**WHAT YOU WILL DO**: Reproduce only the lines below from the line containing "This screenshot has height=625, width=896." to the line containing "Click the Kristen LaFrance display name", exactly as written, with both end lines kept. Omit the pictures.

──────── RECORD SET ────────

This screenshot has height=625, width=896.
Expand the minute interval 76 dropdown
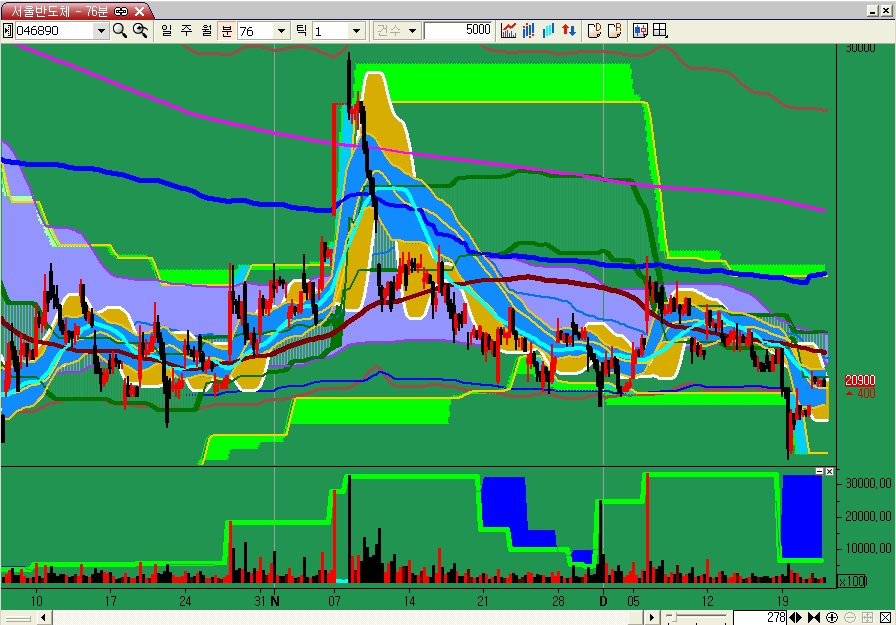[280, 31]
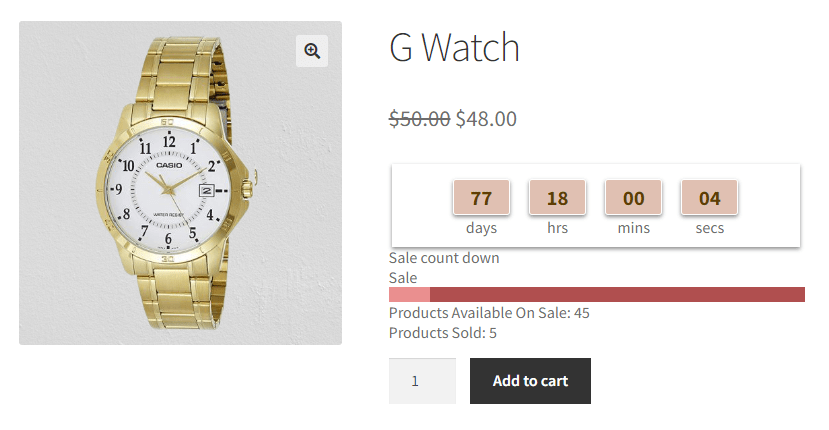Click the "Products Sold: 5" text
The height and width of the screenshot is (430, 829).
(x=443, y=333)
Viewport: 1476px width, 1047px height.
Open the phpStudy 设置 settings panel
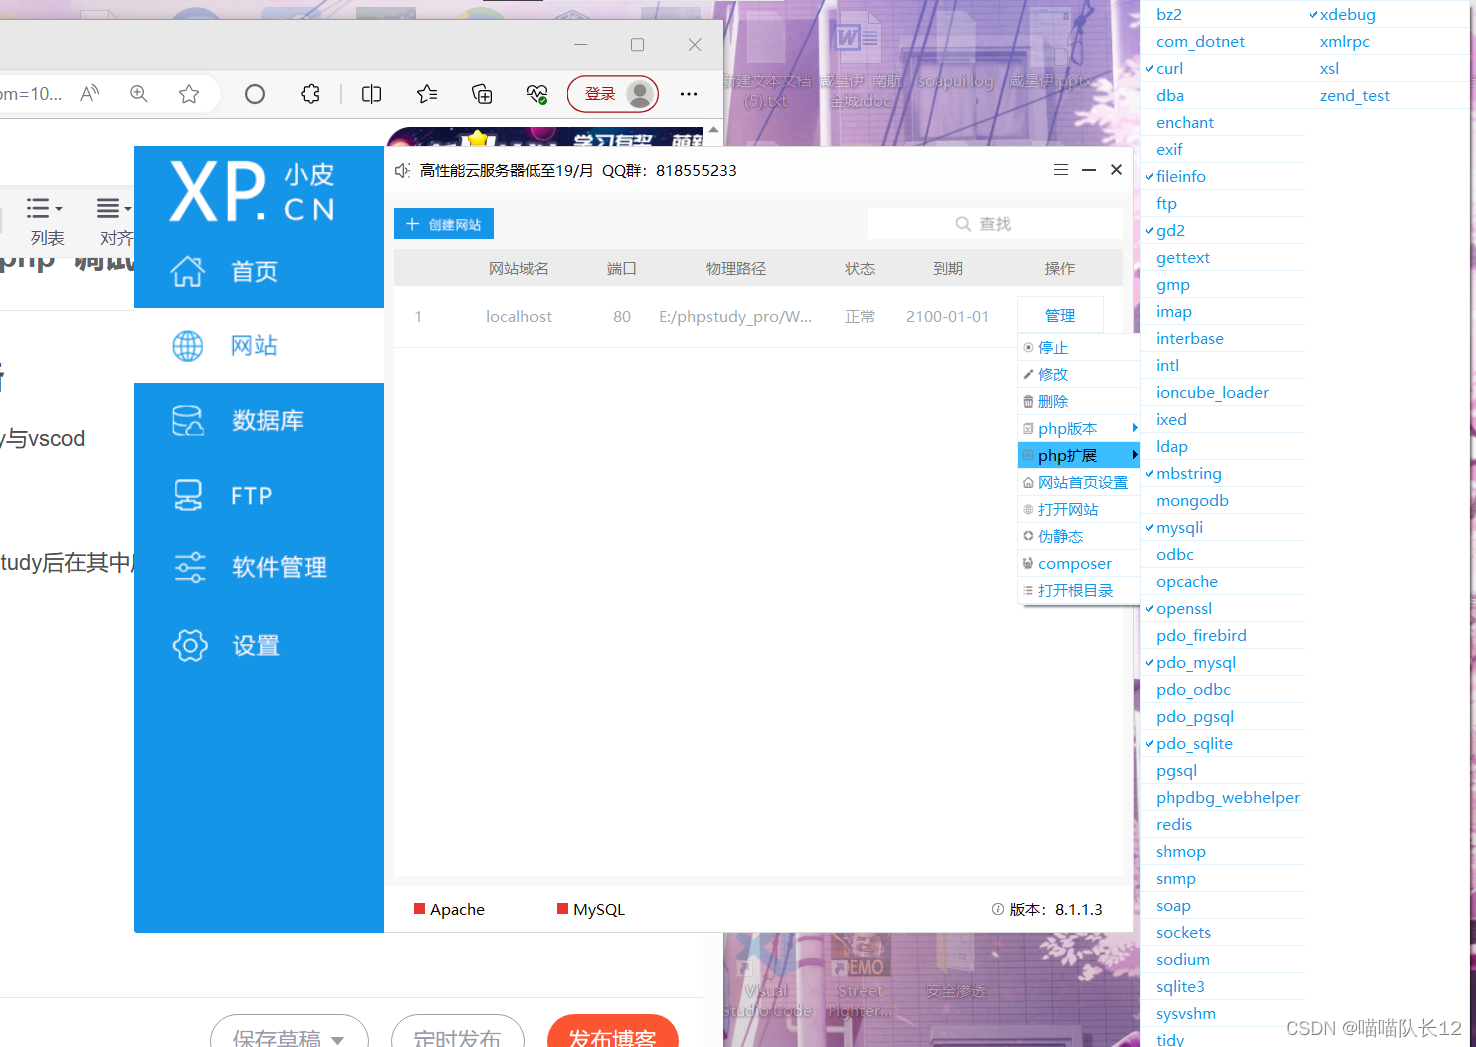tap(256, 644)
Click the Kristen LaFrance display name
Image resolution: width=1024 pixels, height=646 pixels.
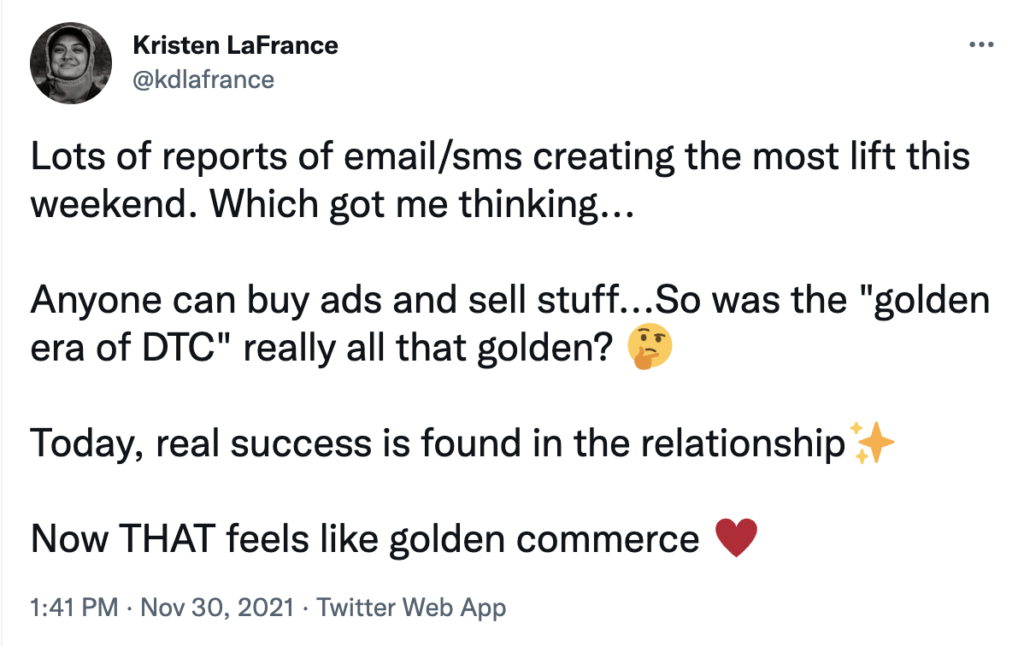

────────
──────── RECORD SET ────────

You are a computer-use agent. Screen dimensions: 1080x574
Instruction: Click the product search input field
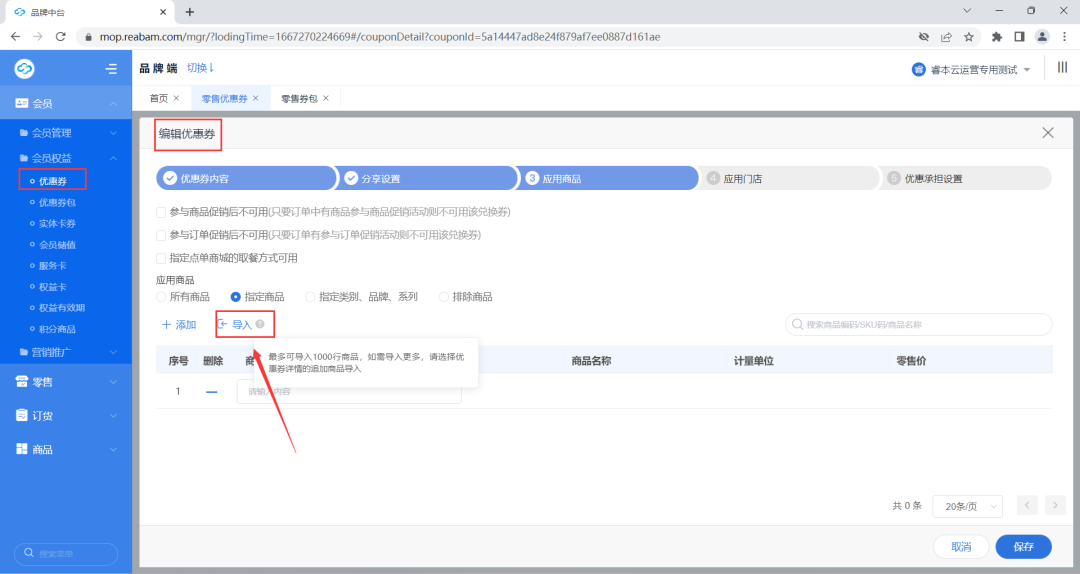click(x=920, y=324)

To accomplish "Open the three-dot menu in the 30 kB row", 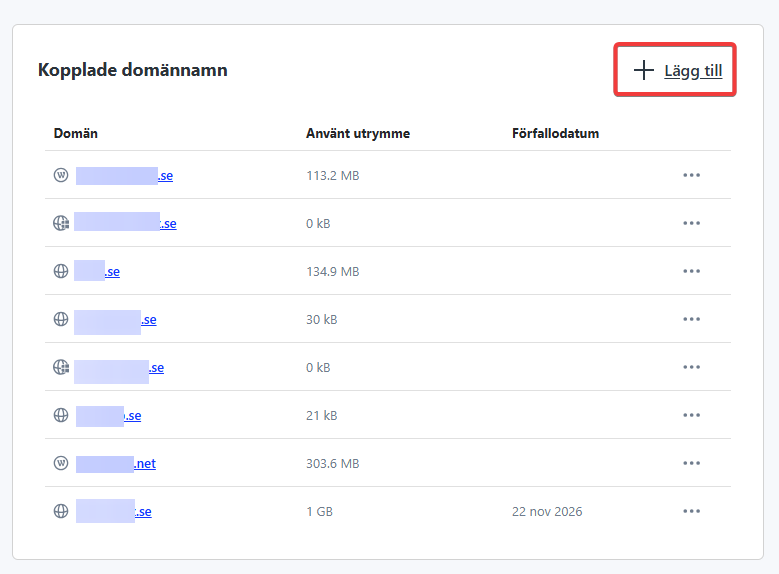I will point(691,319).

────────

**RESULT BELOW**:
This screenshot has height=625, width=896.
Expand the minute interval 76 dropdown
[280, 31]
Click the "Products Sold: 5" text
The height and width of the screenshot is (430, 829).
(x=443, y=333)
Viewport: 1476px width, 1047px height.
Open the phpStudy 设置 settings panel
tap(256, 644)
Click the Kristen LaFrance display name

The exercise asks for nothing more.